Prompt => Search the material for the string "computer" and copy each line where it occurs.

Material provided =>
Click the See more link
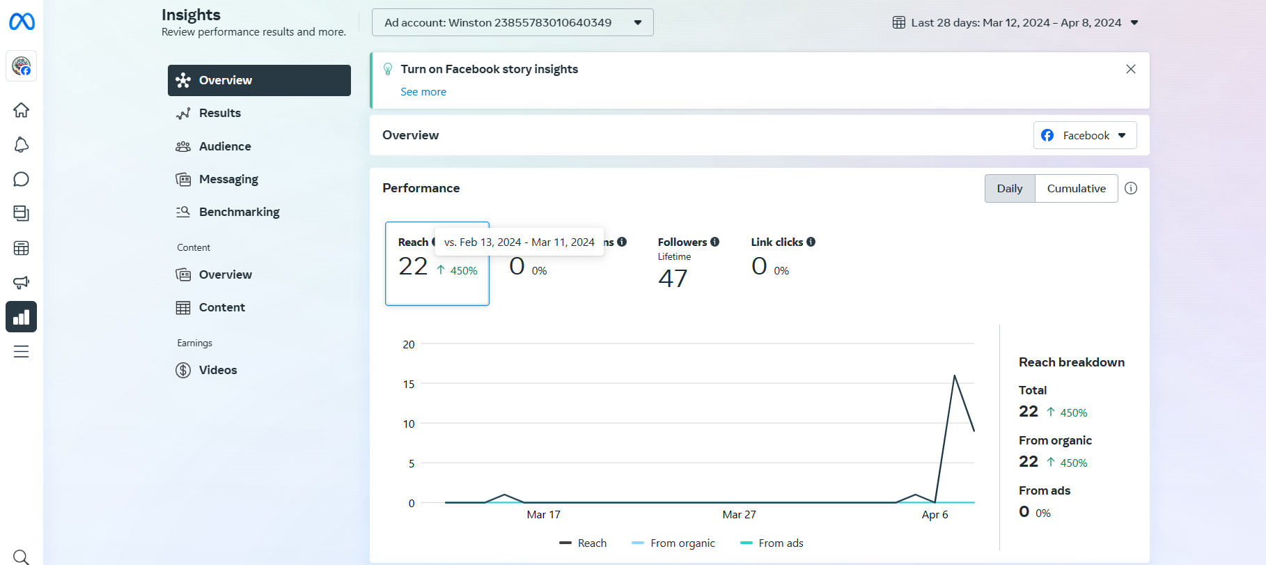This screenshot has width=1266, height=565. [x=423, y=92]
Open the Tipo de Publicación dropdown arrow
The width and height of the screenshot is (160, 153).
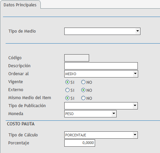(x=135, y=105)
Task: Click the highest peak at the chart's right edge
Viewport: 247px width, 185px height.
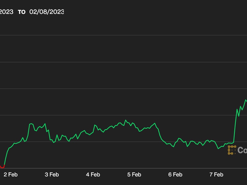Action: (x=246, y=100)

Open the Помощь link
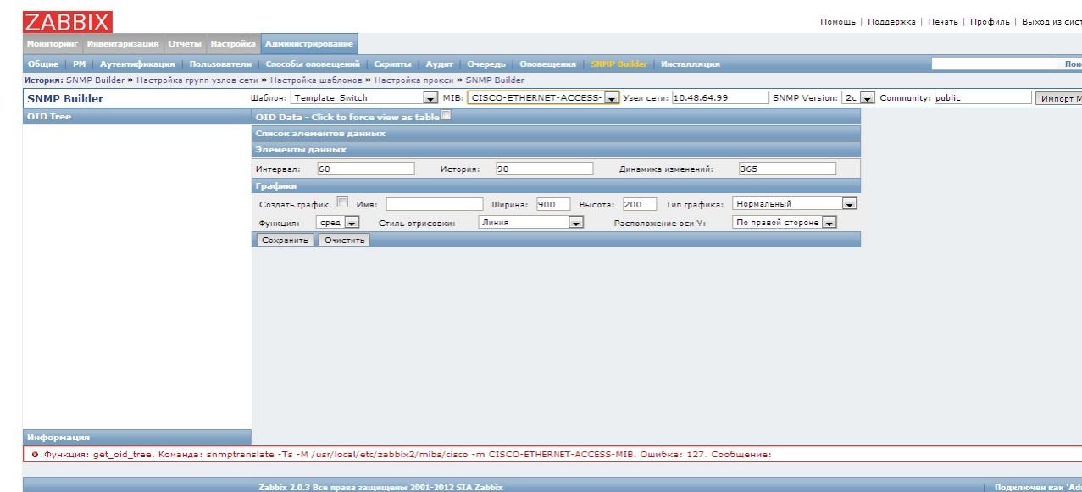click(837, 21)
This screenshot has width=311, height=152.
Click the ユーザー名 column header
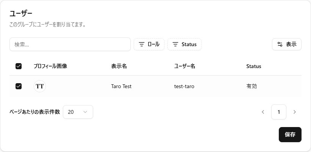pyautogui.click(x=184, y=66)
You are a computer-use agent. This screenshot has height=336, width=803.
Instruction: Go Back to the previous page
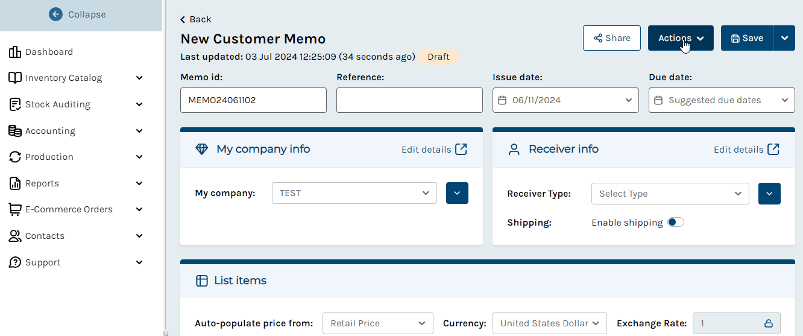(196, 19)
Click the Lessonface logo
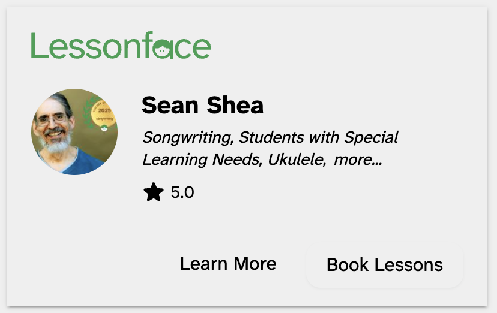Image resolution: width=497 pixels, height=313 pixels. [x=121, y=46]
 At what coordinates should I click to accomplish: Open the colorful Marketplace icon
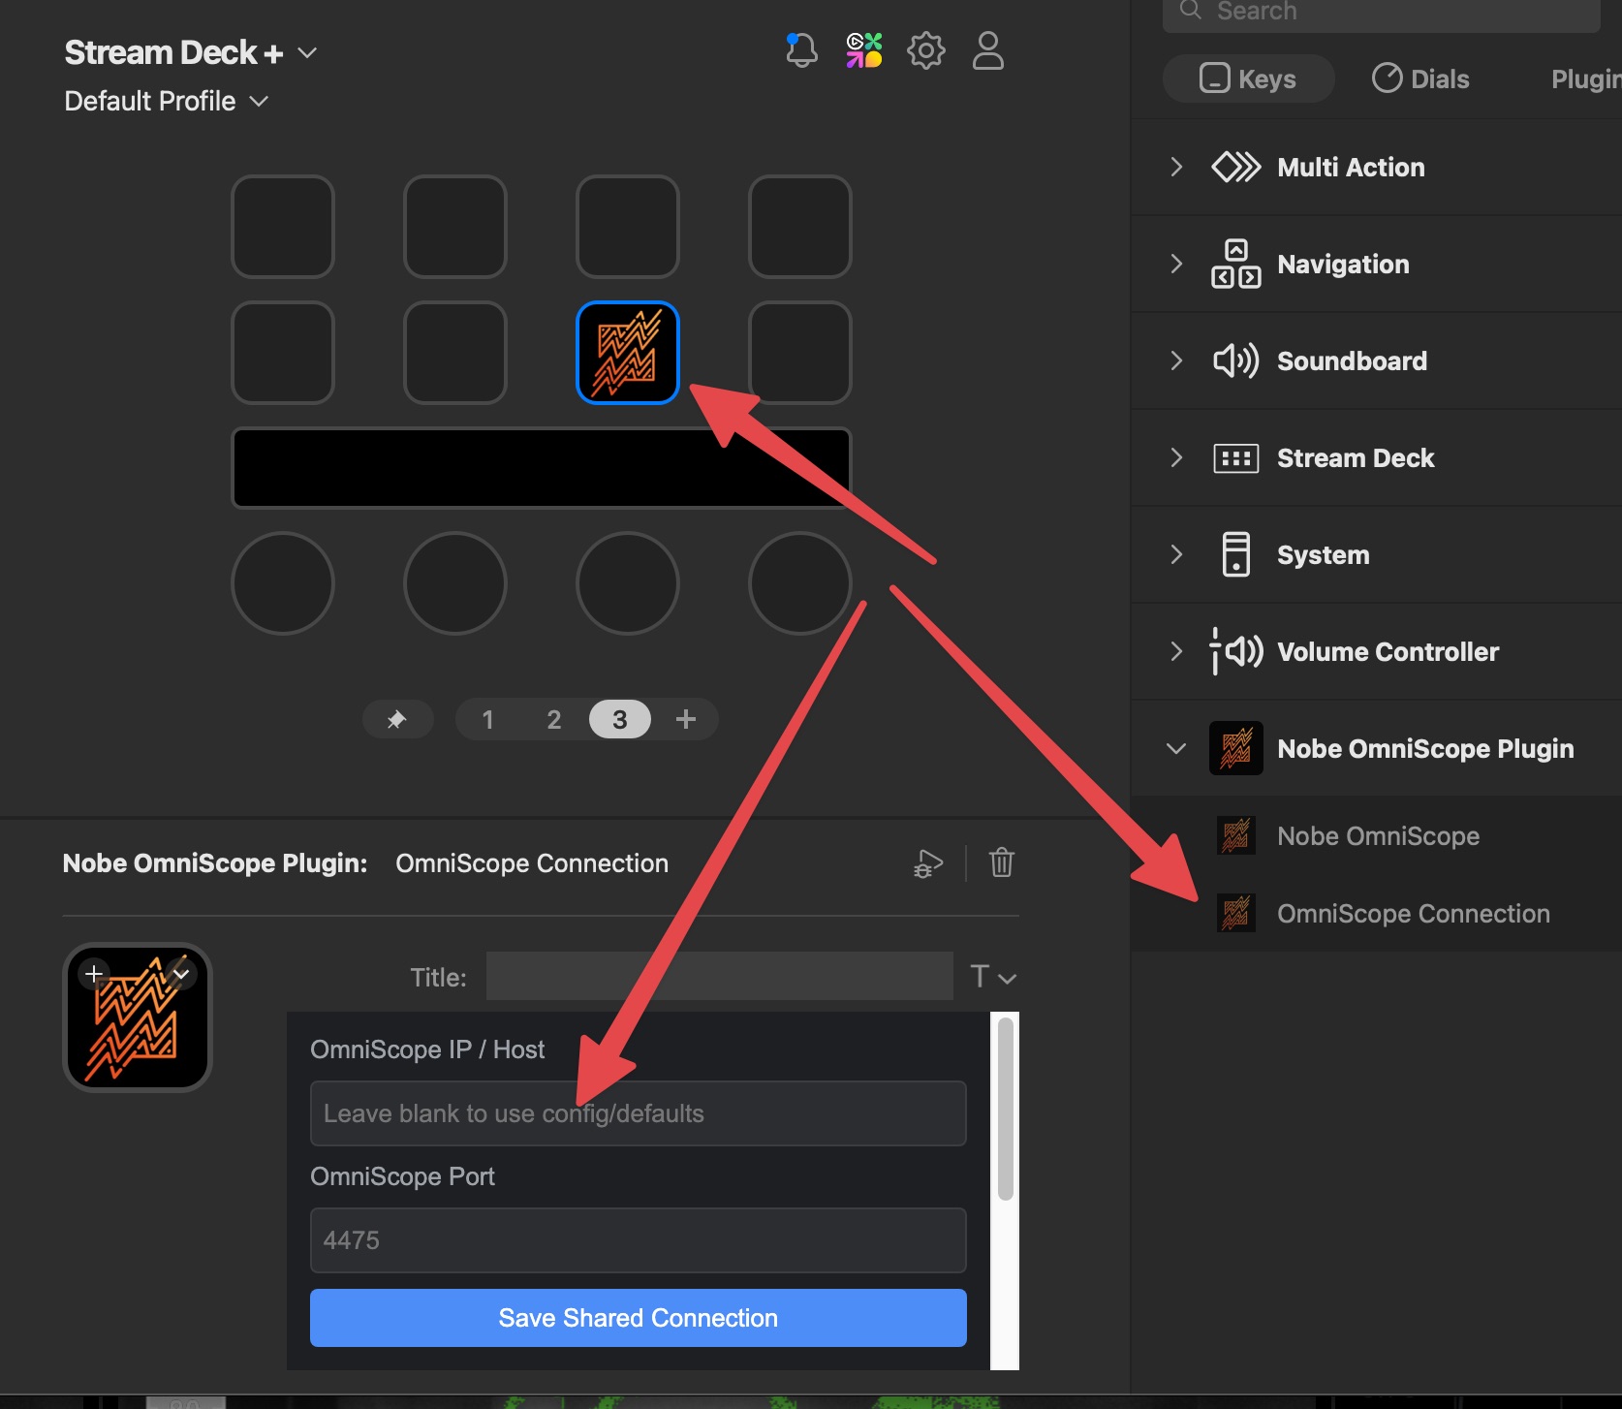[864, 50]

--

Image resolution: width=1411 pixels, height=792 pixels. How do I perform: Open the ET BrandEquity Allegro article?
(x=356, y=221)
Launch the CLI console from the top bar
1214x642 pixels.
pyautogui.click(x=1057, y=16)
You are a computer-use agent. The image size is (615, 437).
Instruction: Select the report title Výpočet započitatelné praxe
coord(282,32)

--

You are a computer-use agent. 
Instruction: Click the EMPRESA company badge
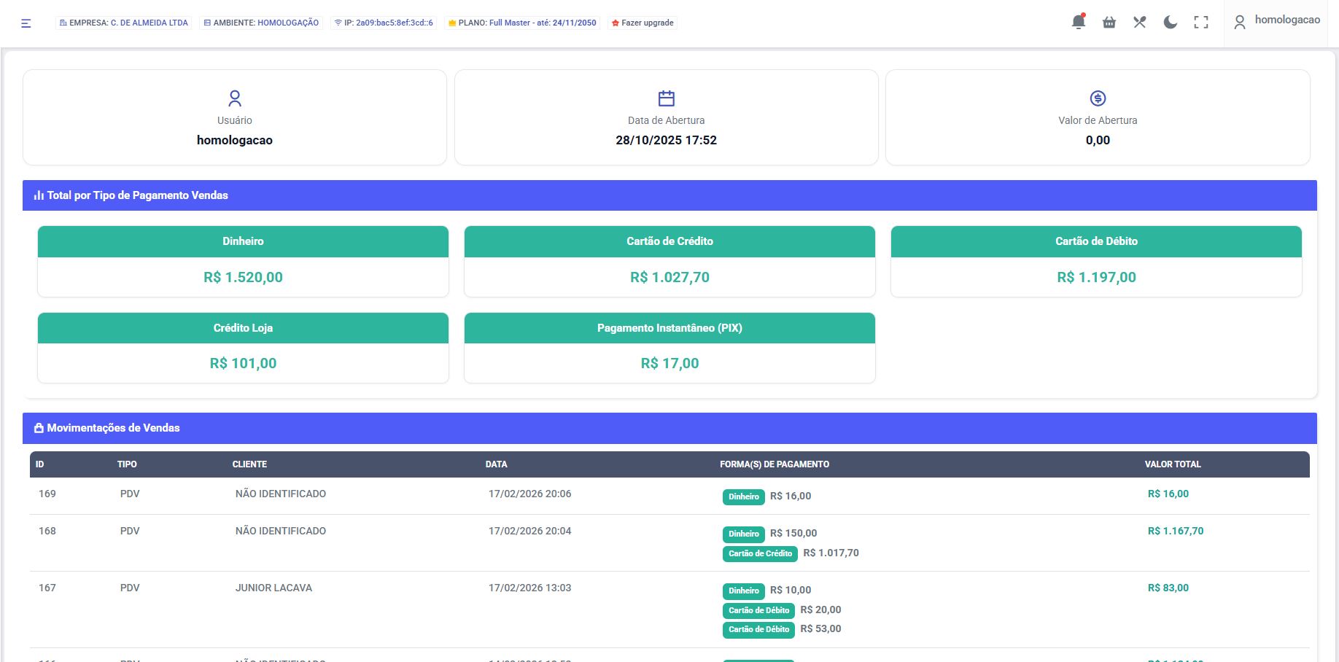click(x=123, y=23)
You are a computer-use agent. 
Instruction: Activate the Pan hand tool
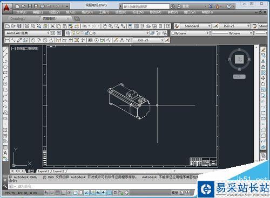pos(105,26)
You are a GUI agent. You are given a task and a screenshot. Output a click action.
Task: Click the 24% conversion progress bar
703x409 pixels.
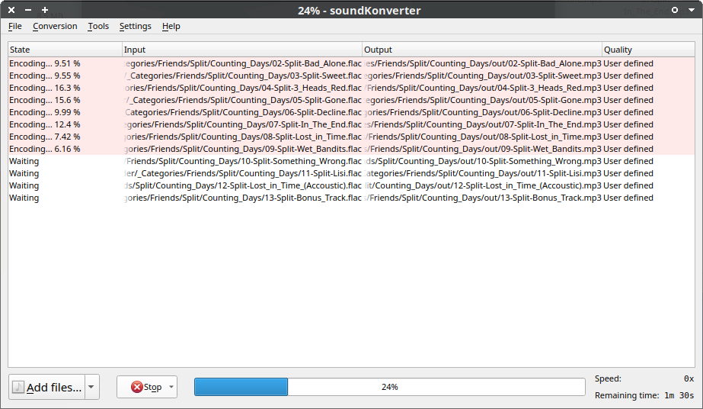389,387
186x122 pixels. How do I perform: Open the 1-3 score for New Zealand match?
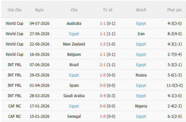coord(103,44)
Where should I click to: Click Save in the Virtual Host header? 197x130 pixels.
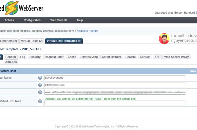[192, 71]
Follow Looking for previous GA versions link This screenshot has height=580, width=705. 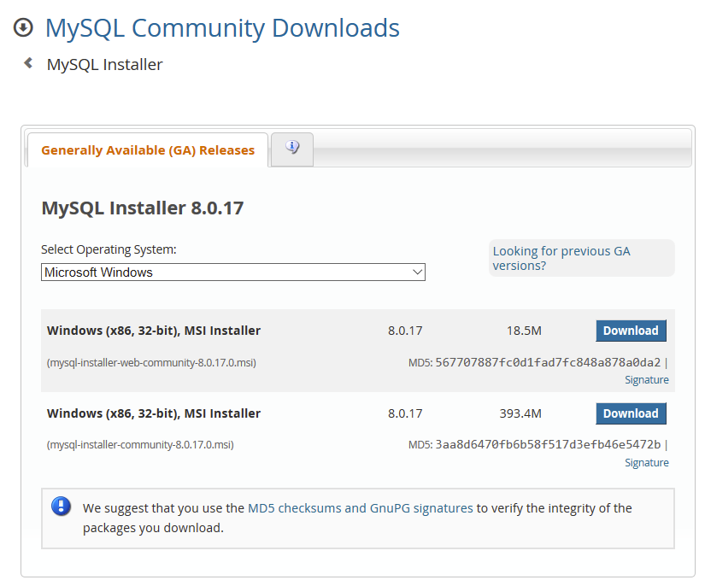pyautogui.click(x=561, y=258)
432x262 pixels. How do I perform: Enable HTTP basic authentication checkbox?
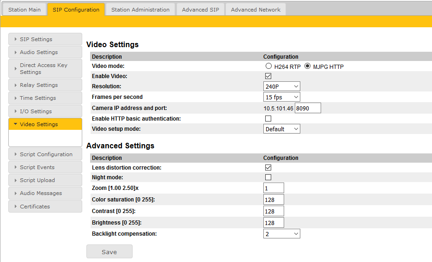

Task answer =>
You are a computer-use agent. This screenshot has height=336, width=803.
You are a computer-use agent. The image size is (615, 437).
You are a computer-use agent. 
You are a computer-use agent. 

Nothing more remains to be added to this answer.